Semplificando, finora c’erano due tipi di soluzioni. La prima è la microchirurgia; si buca la membrana con l’equivalente di un piccolissimo bisturi, poi una pipetta microscopica provvede a iniettare quel che serve. Ma in pratica questa tecnica si usa solo per la fertilizzazione in vitro; è troppo costosa e complicata per qualunque altro uso. Non va comunque bene se quel che si vuole osservare, per esempio, è la reazione media di migliaia di cellule a una nuova specialità medicinale in via di sperimentazione.
Volendo realizzare pori in grande numero, si ricorre a metodi di permeabilizzazione della membrana che sparano - per così dire - nel mucchio proiettili chimici (fosfato di calcio, lipidi) oppure virali, ma il procedimento considerato più affidabile è la «elettroporesi». In pratica le cellule vengono messe in sospensione in un liquido, nel quale gli sperimentatori inducono una lieve tensione elettrica; sulla superficie delle membrane cellulari, che sono fatte di lipidi e proteine, si depositano delle cariche elettriche e queste provocano dei microscopici strappi, attraverso i quali transitano le sostanze che i ricercatori vogliono fare assorbire alle cellule.
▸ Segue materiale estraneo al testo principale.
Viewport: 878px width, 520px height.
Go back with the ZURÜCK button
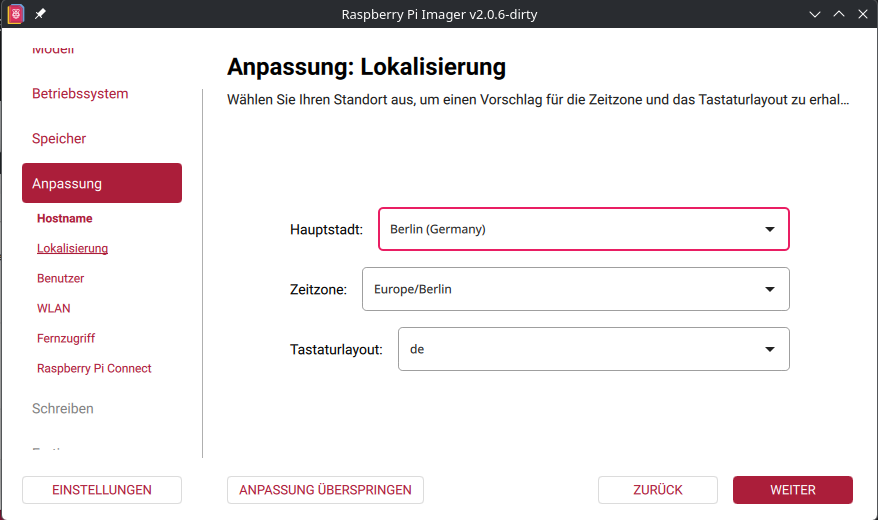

Con questa tecnica è del tutto imprevedibile quali cellule verranno bucate (e con quanti buchi) e quali no; si può verificare che cosa succede in media, ma si perde l’informazione sulla specifica cellula. Come si fa invece a salvare capra e cavoli? Cioè ad agire contemporaneamente su un gran numero di cellule, mariservandosi la facoltà di forarle una per una e di verificare poi come reagiscono individualmente? Finora non si poteva, ma da pochi giorni la Narvalus Srl, un’impresa nata nel Bioindustry Park di Colleretto Giocosa (Ivrea), propone sul mercato un metodo nuovo e debitamente brevettato, l’elettroporazione tramite biochip.